Required task —
Copy out each row below that contains the string "coordinates". Case counts.

☆ ☆ ☆ ☆ ☆ ☆ ☆

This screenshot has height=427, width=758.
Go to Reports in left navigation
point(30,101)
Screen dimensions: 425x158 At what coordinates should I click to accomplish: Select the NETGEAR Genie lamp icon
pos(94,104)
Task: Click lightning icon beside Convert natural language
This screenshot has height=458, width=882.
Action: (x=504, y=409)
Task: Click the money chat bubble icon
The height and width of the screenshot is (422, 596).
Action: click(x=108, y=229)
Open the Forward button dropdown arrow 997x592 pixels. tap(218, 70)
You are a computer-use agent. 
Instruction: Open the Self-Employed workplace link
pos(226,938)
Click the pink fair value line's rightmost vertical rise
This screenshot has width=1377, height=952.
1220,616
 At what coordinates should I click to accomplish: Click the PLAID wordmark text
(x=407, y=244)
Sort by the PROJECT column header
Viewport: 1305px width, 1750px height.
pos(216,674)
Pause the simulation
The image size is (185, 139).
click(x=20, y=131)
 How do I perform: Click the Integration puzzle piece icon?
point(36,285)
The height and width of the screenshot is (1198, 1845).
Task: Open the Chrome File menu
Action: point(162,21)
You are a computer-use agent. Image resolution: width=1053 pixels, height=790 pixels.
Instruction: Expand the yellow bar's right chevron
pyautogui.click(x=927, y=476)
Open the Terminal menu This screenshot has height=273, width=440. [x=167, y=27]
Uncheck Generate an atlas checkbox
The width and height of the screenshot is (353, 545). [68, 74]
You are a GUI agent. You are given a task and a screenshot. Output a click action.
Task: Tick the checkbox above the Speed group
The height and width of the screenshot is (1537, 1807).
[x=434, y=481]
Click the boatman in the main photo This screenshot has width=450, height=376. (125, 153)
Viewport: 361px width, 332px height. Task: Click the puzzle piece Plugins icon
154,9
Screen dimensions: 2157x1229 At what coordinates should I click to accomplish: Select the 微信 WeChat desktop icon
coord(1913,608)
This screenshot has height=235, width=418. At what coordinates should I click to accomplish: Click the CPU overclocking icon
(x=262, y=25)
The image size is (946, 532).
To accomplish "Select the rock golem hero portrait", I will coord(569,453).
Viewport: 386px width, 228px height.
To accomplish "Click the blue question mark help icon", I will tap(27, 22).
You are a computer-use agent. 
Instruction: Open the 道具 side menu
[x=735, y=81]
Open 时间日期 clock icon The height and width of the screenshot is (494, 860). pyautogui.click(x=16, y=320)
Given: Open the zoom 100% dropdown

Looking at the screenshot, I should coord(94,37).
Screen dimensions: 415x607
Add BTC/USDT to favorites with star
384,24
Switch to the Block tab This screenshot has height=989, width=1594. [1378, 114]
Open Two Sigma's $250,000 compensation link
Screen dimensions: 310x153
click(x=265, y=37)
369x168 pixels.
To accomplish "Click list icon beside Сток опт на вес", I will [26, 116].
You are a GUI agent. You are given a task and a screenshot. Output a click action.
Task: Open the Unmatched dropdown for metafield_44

☆ ☆ ☆ ☆ ☆ ☆ ☆

Finished answer —
Screen dimensions: 425x158 At what coordinates should I click to accomplish: Select the NETGEAR Genie lamp icon
 At what coordinates should I click to accomplish: Click the PLAID wordmark text
Screen dimensions: 2157x1229 At what coordinates should I click to accomplish: Select the 微信 WeChat desktop icon
This screenshot has height=235, width=418. At what coordinates should I click to accomplish: Click the CPU overclocking icon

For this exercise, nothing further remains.